Muster Siebenbürgischer Orgelbaukunst
Dem Altar gegenüber an der Eingangsempore thront eine gewaltige Orgel. Bis heute noch zu 90 Prozent bespielbar, stammt das Instrument aus dem Jahre 1850 aus der Werkstatt des siebenbürgischen Orgelbauers Karl Schneider. „Sie ist fast ein Miniaturnachbau der Buchholz-Orgel aus der Schwarzen Kirche”, verrät Pfarrer Boltres stolz. Kein Wunder: Schneider hatte bei Buchholz als Geselle gearbeitet und sich später selbstständig gemacht. Vor einigen Jahren sei es gelungen, der Orgel ein originalgetreu nachgebautes Trompetenregister wieder einzubauen, dessen Original irgendwann durch ein Flötenregister ersetzt worden war, freut sich der Pfarrer, der seit 21 Jahren in dieser Kirche wirkt. Wie kostbar die Orgel schon damals gewesen sein muss, reflektieren die weiß-goldene Kanzel und die himmelblaue Empore, vermutlich beide aus dem Jahr 1852, dem Stil des Orgelprospekts nachempfunden.
Zieder Altar gerettet
Die dritte erlesene Kostbarkeit verbirgt sich im ehemaligen Konfirmandenzimmer, der heutigen Winterkirche: Es ist der Altar aus der Kirche von Zied/Veseud, der nach einem Diebstahl von zwei Engelstatuetten und der beiden Medaillions von Petrus und Paulus im Jahr 2000 hier in Sicherheit gebracht worden war. Ohne Altartisch aufgestellt, kann man das prachtvolle Schnitzwerk mit den beiden gedrehten Säulen in voller Höhe “von Angesicht zu Angesicht” bewundern. Geschaffen wurde er von Andreas Rothmann im Jahre 1742, wie eine Inschrift auf der Predella verrrät. “Zwei-drei Jahre lag er zerlegt bei uns in der Kirche”, erzählt der Pfarrer, bis Zieder aus Deutschland eine Kollekte organisierten, die eine Restauration durch Fachleute des Brukenthalmuseums ermöglichte.

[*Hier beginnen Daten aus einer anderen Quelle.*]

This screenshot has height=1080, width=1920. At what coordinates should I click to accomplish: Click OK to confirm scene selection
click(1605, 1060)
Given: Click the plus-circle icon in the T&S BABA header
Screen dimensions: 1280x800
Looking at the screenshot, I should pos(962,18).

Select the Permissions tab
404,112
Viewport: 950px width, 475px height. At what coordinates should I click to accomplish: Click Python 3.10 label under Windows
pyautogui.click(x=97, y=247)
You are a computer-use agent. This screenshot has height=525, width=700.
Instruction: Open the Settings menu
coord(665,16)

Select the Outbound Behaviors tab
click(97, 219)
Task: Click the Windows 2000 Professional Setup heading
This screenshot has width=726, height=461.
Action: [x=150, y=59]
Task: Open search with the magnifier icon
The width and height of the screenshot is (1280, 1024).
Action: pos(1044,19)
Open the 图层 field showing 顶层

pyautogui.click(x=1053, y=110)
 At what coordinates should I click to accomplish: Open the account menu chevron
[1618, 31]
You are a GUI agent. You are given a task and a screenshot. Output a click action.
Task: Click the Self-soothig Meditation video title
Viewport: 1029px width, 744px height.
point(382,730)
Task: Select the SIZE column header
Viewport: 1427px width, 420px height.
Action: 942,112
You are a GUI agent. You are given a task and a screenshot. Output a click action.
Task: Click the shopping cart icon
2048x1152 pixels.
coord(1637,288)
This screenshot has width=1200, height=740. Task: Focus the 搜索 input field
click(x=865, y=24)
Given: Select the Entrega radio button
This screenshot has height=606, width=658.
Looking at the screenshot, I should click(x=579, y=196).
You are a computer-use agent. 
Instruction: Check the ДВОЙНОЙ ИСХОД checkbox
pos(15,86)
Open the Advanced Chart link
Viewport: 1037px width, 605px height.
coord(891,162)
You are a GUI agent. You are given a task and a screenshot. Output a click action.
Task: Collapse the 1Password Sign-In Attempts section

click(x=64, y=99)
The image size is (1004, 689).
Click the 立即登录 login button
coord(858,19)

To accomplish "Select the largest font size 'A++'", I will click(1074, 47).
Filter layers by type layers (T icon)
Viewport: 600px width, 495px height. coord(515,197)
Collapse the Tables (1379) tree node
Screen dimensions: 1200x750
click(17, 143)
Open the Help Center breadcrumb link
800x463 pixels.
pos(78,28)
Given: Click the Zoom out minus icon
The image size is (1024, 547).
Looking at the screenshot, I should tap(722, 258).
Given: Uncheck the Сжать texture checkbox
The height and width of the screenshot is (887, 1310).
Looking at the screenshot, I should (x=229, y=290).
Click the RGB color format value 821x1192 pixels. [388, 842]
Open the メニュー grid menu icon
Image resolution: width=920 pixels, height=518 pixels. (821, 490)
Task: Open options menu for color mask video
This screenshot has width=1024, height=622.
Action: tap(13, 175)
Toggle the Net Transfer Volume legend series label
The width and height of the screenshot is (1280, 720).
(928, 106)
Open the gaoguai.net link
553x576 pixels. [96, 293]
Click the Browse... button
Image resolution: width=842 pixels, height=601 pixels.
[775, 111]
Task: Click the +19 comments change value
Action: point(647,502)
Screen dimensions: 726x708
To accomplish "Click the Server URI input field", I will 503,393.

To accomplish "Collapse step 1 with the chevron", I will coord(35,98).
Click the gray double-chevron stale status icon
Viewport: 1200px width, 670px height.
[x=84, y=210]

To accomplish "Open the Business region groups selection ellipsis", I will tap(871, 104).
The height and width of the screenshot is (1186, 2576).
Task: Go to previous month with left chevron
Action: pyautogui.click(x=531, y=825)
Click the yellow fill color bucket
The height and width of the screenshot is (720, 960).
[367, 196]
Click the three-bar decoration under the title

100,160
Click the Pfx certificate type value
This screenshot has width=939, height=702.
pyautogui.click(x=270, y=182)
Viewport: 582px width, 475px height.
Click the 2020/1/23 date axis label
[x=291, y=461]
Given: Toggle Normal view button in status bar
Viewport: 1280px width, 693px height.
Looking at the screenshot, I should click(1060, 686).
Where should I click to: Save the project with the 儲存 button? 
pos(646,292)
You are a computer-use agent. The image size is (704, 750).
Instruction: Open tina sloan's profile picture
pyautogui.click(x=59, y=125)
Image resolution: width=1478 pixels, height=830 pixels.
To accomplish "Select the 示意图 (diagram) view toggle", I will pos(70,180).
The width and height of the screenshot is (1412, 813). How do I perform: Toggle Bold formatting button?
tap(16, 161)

Beliebtes Ziel für Gruppen- und Radtouristen
An Bewunderern für diese Kleinodien im „Schatzkästchen Gottes“ soll es nicht mangeln: Zwar kommen von den etwa 150 noch existierenden evangelischen Gemeindemitgliedern, die meisten hochbetagt, nur noch 10 bis 15 Leute zum Gottesdienst. Dafür haben Reiseveranstalter wie Karpatentour die Kirchenburg von Agnetheln für sich entdeckt. Pfarrer Boltres führt die Gruppen gerne auf Deutsch, Rumänisch und Englisch, bei anderen Sprachen muss der Reiseleiter helfen. Die meisten Touristen kommen aus deutschsprachigen Ländern, erzählt er, doch sogar eine spanische und eine französische Gruppe verschlug es letztes Jahr nach Agnetheln. Mit Bussen reisen sie meist aus Mediasch/Media oder Schäßburg/Sighişoara an. Auch Fahrradtouristen kommen immer öfter, seit das Radfahren in Siebenbürgen dank eines gut ausgebauten Radnetzes immer populärer wird. Radfahrer und Rucksacktouristen sind auch in der Herberge willkommen, die im renovierten ehemaligen Predigerhaus entstanden ist. Acht Zimmer mit 20 Schlafplätzen in 2-3 Bettzimmern stehen dort zur Verfügung, informiert Pfarrer Boltres. Anmelden kann man sich unter Tel. 0733081225 oder rboltres@yahoo.com. Gedacht war sie ursprünglich für Agnethler Sachsen auf Heimatbesuch, die hier kein Haus mehr haben. Das Phänomen der Sommersachsen, wie vielfach auf den Dörfern, gibt es zwar nicht in der Kleinstadt Agnetheln. Es kommen jedoch immer mehr Großeltern, die ihren in Deutschland geborenen Enkeln die alte Heimat zeigen.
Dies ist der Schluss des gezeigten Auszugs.